== WHAT THIS EXERCISE ASKS ==
A – Per the contract excerpt on title encumbrances, within how many Business Days must the Seller send the Seller's Title Notice after receiving the Purchaser's title objection notice?
B – Pick up the contract excerpt on title encumbrances after its final sentence and continue it.

===== DOCUMENT

6.14 Removal of Unacceptable Encumbrances. The Seller shall not be obligated to bring any action or proceeding, to make any payments or otherwise to incur any expense in order to eliminate Unacceptable Encumbrances not waived by the Purchaser or to arrange for title insurance insuring against enforcement of such Unacceptable Encumbrances against, or collection of the same out of, the Premises and Option Property; except that the Seller shall satisfy, by the Closing Date, in the case of the Premises Unacceptable Encumbrances which are (i) mortgages made by Seller and past due real estate taxes and assessments secured by or affecting the Property, (ii) consensual judgments against the Seller or other consensual monetary Liens secured by or affecting the Premises or Option Property, and (iii) other judgments against the Seller or other monetary Liens secured by or affecting the Premises or Option Property which judgments and other Liens can be satisfied by payment of liquidated amounts not to exceed $250,000 in the aggregate for all such judgments and other Liens. The Seller may eliminate any such Unacceptable Encumbrance by the payment of amounts necessary to cause the removal thereof of record, by bonding over such Unacceptable Encumbrance in a manner reasonably satisfactory to the Purchaser or by arranging for title insurance reasonably satisfactory to the Purchaser insuring against enforcement of such Unacceptable Encumbrance against, or collection of the same out of, the Property. If the Seller fails to eliminate any Unacceptable Encumbrance referred to in clause (i), (ii) or (iii) above, in accordance with the procedures set


forth in the immediately preceding sentence, the Purchaser may either (a) terminate this Contract and be repaid the Deposit and all interest accrued thereon and Seller reimburse Purchaser for its Expenses (as hereinafter defined) or (b) proceed to closing and withhold from the Purchase Price such amounts reasonably necessary (subject in cases under clause (iii) above to the $250,000 limitation set forth in this Section 6.14) to cause the removal thereof of record.

 

6.15 Title Notice. Seller shall provide notice (“Seller’s Title Notice”) to Purchaser within five (5) Business Days after receipt of Purchaser’s title objection notice advising Purchaser whether it will cure any Unacceptable Encumbrance (other than any Unacceptable Encumbrance which it is obligated to cure under Section 6.14(i), (ii) or (iii) above). If Seller is unable or elects not to cure any Unacceptable Exception, Purchaser shall have ten (10) days from the date of receipt of Seller’s Title Notice (but no later than the Closing Date) to either (i) terminate this Contract and all of its rights hereunder by written notice to Seller, or (ii) to waive its objection to such unacceptable encumbrance and thereby render it a Permitted Exception. If Purchaser does not provide Seller with written notice of its termination of this Contract within such ten (10) day period (but not later than the Closing Date), then Purchaser shall be conclusively deemed to have waived any and all objections to such Unacceptable Encumbrance. The matters set forth in Section 6.14(i), (ii) and (iii) above shall automatically be deemed to be Unacceptable Encumbrances for which no title objection notice need be given by Purchaser to Seller.

==========
===== RAW RECORDS

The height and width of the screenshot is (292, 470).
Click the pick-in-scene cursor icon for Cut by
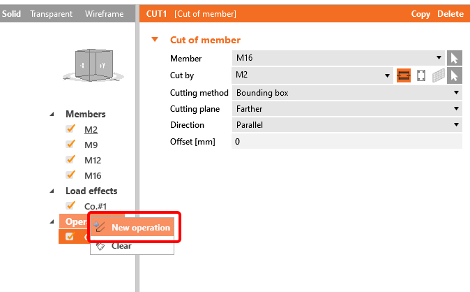coord(454,75)
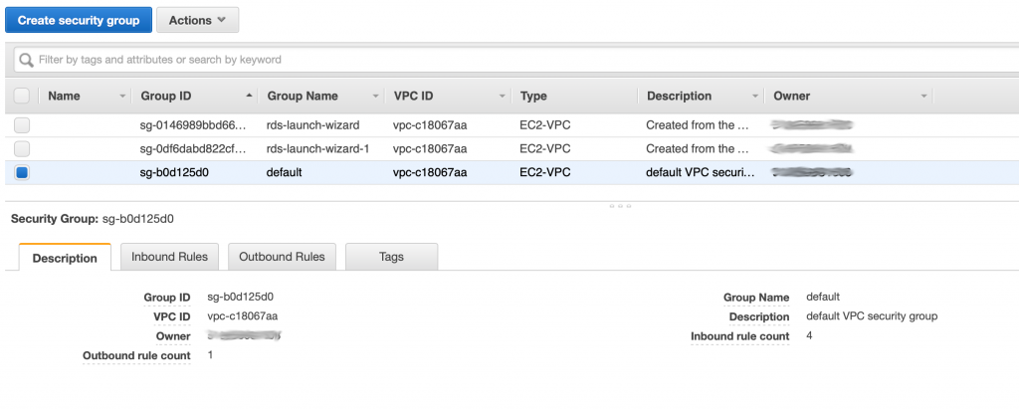
Task: Toggle the Group ID ascending sort arrow
Action: 249,97
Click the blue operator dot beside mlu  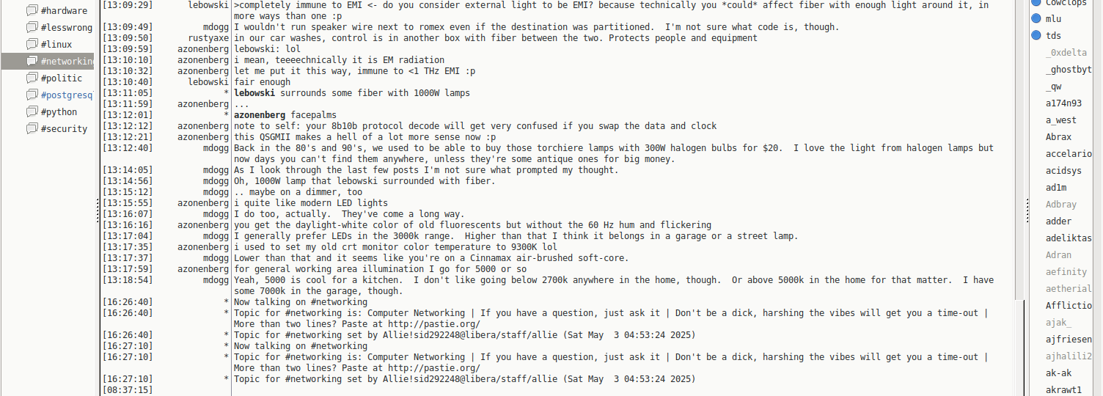tap(1036, 18)
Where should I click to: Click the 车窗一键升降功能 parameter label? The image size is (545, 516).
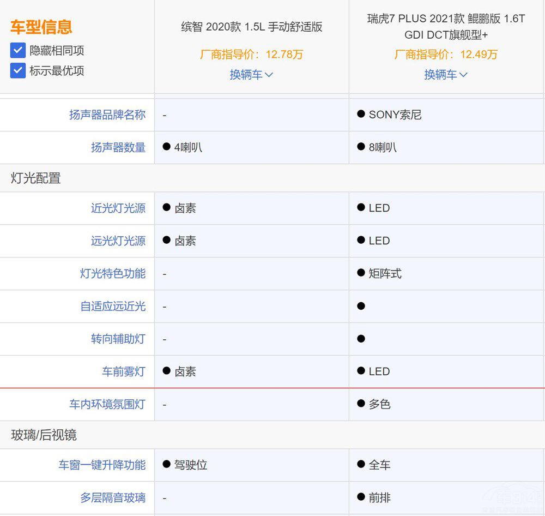click(x=102, y=465)
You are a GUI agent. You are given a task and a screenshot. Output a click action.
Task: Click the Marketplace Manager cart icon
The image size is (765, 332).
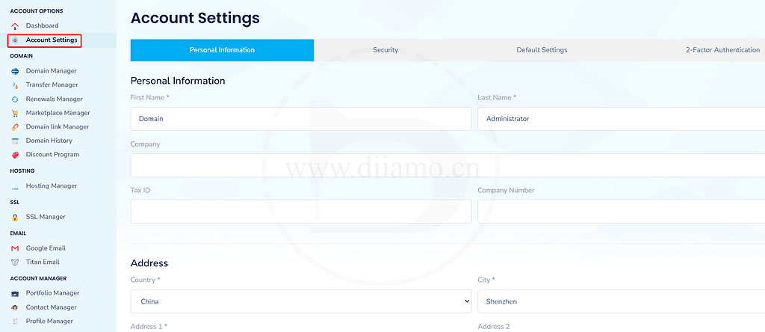click(15, 113)
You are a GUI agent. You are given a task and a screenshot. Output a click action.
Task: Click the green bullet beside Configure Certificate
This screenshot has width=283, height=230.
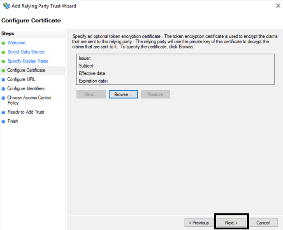point(3,70)
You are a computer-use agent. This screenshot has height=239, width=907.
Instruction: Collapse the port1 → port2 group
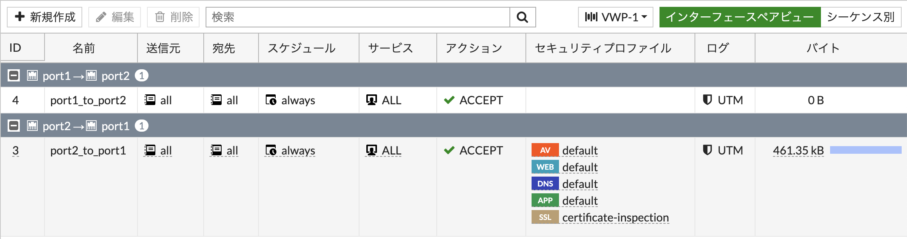pyautogui.click(x=14, y=75)
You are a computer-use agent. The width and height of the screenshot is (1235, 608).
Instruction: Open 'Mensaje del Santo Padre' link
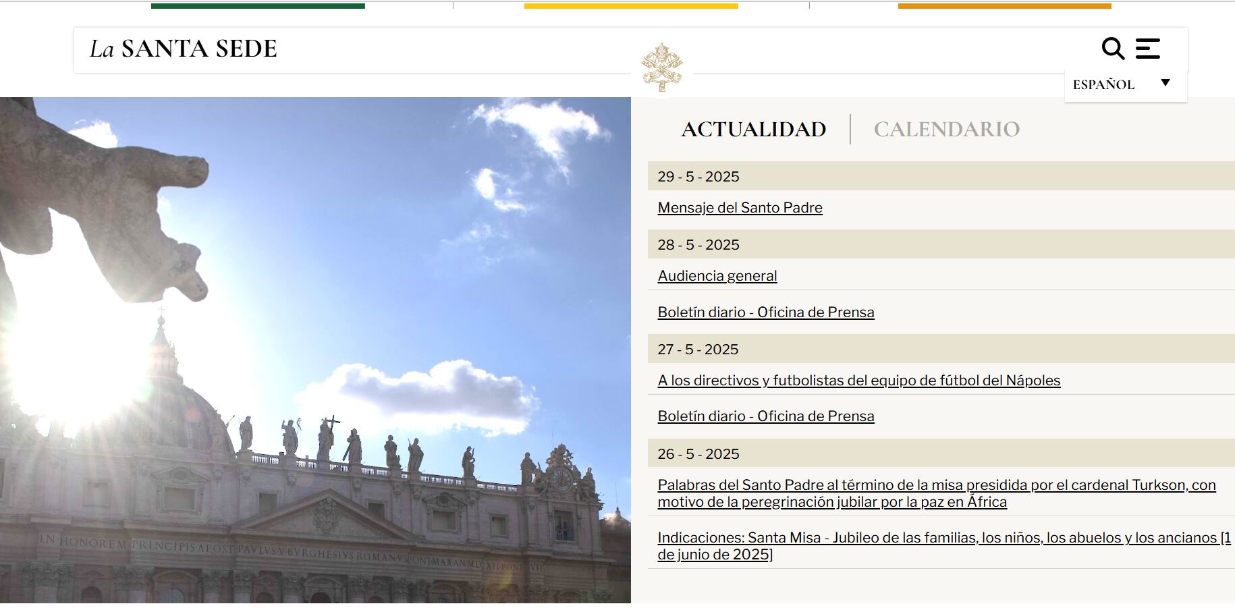[x=740, y=208]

==========

== ANSWERS PER TASK ==
A – Within five (5) Business Days.

B –
6.16 Options Upon Failure to Remove Unacceptable Liens. If the Seller is unable or unwilling (and is not otherwise obligated pursuant to Section 6.14) to eliminate all Unacceptable Encumbrances relating to the Property not waived by the Purchaser (including, without limitation, by deemed waiver under Section 6.15), or to bond over in a manner reasonably satisfactory to the Purchaser any Unacceptable Encumbrances not waived (including, without limitation, by deemed waiver under Section 6.15), by the Purchaser, or to arrange for title insurance reasonably acceptable to the Purchaser insuring against enforcement of such Unacceptable Encumbrances against, or collection of the same out of, the Property, and to convey title in accordance with the terms of this Contract on or before the Closing Date (whether or not the Closing is adjourned as provided in Section 6.13), the Purchaser shall elect on the Closing Date, as its sole remedy for such inability of the Seller, either (i) to terminate this Contract by notice given to the Seller, in which event the Deposit (and all interest thereon shall be paid to Purchaser) and neither party shall have any further obligations under this Contract other than those expressly made to survive, or (ii) to accept title subject to such Unacceptable Encumbrances and receive no credit against, or reduction of, the Purchase Price.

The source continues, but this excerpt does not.